=== Section Start ===

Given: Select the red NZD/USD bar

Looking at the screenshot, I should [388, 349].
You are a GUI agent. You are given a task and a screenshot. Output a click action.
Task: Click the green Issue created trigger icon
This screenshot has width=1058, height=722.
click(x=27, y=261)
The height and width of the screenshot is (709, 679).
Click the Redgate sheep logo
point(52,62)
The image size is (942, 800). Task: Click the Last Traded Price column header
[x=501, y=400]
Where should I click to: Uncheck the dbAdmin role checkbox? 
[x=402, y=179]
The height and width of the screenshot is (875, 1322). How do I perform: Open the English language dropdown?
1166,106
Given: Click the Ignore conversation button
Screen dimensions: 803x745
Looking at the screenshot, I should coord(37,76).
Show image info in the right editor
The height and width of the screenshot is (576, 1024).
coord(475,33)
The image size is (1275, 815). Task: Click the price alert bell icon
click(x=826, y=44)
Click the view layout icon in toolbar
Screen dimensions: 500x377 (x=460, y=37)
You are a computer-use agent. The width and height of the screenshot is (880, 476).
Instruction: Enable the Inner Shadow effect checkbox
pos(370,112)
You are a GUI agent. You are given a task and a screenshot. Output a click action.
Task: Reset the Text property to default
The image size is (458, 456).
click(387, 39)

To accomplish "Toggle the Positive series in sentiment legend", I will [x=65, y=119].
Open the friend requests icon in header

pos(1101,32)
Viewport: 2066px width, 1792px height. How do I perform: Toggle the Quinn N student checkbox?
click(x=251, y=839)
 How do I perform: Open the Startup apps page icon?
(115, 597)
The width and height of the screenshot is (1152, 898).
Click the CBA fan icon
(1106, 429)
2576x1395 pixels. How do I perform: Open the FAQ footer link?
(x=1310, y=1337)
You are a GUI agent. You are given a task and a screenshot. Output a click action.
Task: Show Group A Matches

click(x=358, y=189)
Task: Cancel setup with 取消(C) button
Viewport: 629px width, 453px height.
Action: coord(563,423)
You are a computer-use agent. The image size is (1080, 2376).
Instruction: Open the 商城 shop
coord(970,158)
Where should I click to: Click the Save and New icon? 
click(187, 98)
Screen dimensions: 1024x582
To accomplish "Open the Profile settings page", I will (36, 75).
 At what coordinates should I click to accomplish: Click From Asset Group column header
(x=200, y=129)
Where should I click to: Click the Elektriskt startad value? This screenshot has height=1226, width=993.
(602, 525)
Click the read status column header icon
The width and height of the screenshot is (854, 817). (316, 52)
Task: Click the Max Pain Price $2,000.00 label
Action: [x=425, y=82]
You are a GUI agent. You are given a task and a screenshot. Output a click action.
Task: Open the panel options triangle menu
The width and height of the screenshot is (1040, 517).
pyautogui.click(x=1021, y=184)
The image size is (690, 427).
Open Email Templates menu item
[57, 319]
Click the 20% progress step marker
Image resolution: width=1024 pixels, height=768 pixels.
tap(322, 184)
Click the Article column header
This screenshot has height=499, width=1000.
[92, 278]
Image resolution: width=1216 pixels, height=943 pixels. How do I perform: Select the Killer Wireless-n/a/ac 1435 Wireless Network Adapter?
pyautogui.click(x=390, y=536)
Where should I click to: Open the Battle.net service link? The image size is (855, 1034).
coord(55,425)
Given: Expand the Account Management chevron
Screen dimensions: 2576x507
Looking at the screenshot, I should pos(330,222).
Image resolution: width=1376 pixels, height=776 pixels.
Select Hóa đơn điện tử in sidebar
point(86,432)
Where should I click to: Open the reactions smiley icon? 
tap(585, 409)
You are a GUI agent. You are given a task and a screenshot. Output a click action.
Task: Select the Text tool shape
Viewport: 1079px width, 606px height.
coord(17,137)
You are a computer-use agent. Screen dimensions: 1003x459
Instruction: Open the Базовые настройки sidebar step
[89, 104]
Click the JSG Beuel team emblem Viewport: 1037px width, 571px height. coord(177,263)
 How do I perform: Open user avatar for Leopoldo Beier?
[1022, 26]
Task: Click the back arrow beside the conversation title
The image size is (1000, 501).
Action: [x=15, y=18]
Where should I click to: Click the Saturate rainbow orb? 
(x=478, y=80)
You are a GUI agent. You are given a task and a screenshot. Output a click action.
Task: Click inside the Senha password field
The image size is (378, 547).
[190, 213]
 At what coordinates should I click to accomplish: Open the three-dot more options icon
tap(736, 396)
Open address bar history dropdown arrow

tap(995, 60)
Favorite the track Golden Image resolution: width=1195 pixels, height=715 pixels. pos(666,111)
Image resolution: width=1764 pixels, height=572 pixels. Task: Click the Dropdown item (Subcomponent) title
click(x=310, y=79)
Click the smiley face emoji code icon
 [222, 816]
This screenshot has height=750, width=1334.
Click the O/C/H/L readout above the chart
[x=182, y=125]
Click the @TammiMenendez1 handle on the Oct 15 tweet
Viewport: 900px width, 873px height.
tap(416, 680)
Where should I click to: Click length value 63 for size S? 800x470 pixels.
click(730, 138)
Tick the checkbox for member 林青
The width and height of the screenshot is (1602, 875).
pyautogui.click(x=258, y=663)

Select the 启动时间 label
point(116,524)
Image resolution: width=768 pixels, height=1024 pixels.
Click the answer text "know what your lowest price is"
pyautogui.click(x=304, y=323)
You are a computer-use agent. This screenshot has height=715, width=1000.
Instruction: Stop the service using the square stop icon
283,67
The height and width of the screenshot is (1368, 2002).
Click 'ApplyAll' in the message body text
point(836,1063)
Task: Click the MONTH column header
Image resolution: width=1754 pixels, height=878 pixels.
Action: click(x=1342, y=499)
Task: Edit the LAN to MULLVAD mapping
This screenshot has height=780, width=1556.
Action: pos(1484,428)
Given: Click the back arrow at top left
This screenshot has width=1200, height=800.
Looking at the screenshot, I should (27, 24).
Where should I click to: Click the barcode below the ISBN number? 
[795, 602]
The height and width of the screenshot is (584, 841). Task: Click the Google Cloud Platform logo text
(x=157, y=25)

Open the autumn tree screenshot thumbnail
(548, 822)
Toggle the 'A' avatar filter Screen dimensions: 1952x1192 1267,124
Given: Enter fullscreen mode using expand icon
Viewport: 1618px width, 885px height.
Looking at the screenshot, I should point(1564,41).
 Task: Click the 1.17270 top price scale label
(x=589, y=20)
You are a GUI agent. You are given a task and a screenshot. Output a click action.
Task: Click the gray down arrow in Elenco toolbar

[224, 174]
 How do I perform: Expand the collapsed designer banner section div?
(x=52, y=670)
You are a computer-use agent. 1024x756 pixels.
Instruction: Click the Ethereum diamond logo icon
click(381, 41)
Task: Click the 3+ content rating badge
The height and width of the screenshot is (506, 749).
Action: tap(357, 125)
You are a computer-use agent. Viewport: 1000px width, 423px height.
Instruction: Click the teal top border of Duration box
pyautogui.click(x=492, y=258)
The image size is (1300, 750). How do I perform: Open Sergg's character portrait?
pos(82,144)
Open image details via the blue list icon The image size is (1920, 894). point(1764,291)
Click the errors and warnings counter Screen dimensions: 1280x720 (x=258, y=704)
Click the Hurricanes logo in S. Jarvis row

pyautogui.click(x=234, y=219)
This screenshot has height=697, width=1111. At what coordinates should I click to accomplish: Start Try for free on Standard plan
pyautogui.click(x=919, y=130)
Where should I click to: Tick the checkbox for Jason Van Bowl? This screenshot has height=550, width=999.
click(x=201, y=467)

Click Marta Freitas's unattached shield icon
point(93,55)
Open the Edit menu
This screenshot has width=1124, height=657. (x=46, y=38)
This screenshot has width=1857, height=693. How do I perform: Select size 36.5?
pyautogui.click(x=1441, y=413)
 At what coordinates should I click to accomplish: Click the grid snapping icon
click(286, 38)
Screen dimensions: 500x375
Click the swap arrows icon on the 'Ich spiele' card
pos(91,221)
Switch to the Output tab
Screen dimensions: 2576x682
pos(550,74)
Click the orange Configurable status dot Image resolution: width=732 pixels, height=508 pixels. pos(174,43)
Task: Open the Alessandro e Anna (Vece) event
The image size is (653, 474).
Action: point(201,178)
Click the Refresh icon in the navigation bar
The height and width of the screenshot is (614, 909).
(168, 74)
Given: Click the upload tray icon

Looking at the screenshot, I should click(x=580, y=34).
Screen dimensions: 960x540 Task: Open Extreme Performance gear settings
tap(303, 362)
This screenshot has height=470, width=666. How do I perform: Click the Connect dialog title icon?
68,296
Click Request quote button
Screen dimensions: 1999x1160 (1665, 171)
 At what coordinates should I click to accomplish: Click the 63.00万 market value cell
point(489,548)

=== Section End ===

Work instruction => In the entries above, find each line with "computer" and list it.

Your solution =>
You are a computer-use agent. The width and height of the screenshot is (880, 476).
You are a computer-use agent. The image size is (1080, 2376).
You are a computer-use agent. Screen dimensions: 1003x459
You are a computer-use agent. This screenshot has height=715, width=1000.
You are a computer-use agent. 1024x756 pixels.
You are a computer-use agent. Viewport: 1000px width, 423px height.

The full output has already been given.